Il commercialista che non ha più la residenza e neppure il «domicilio professionale» in Italia non può rimanere iscritto all’Albo dei commercialisti. È quanto affermato dal Cndcec, con il Pronto Ordini 59/2023.

Nel caso in esame un Ordine territoriale poneva un quesito al consiglio nazionale dei commercialisti con il quale chiedeva se un iscritto nella seziona A, dell'Albo dei commercialisti, avente un rapporto di «lavoro esclusivo» nella città di Londra, dove era in procinto di trasferire la propria residenza, poteva rimanere iscritto all'Albo oppure iscriversi nell'elenco speciale.
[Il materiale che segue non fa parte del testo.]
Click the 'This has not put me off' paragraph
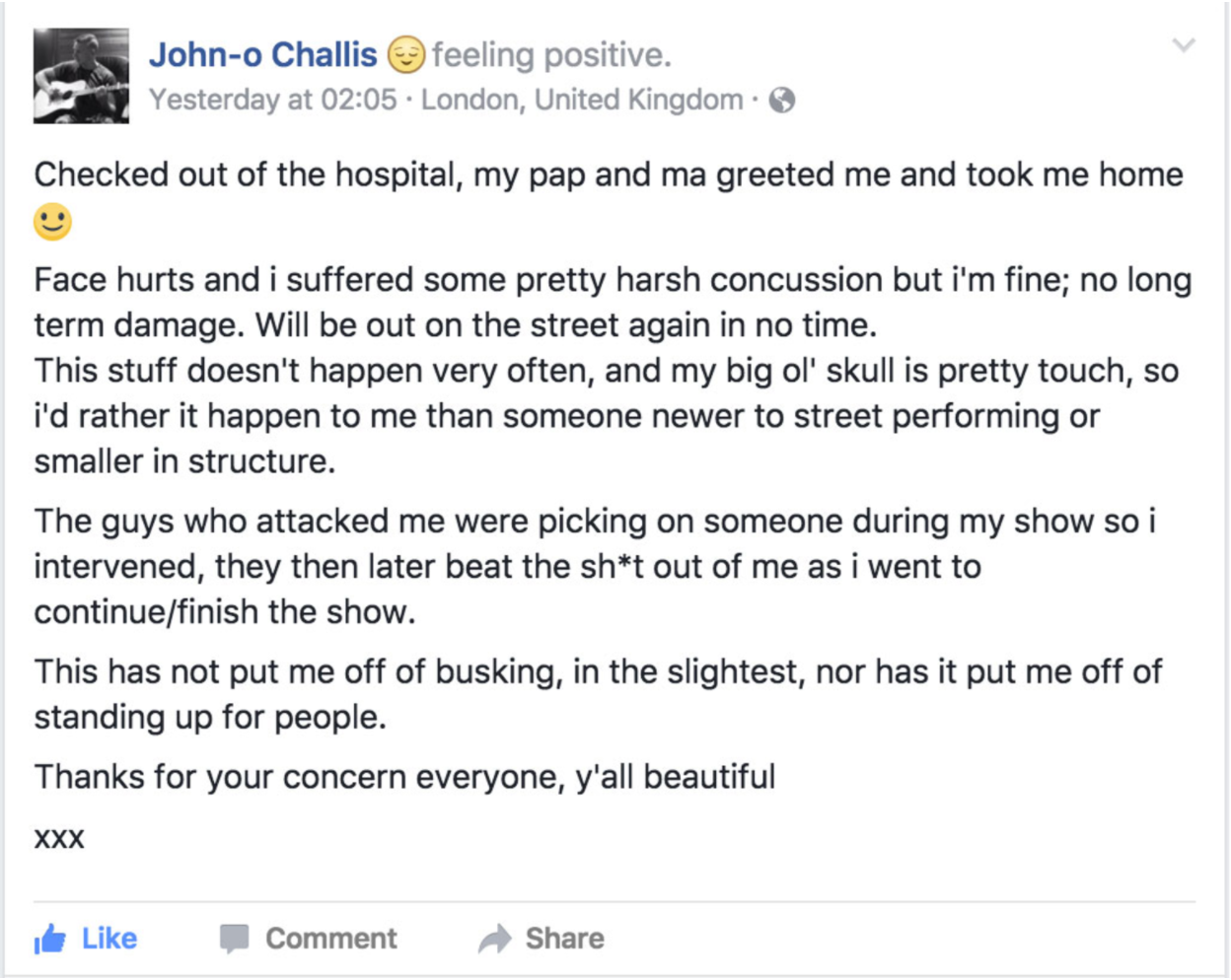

Cosa prevede il regolamento dei commercialisti

L’articolo 36 del Dlgs 139/2005, prevede che per l’iscrizione nell’Albo dei commercialisti è necessario:

a) essere cittadino italiano, ovvero cittadino di uno Stato membro dell’Unione europea o di uno Stato estero a condizione di reciprocità;

b) godere il pieno esercizio dei diritti civili;

c) essere di condotta irreprensibile;

d) avere la residenza o il domicilio professionale nel circondario in cui è costituito l’Ordine cui viene richiesta l’iscrizione od il trasferimento.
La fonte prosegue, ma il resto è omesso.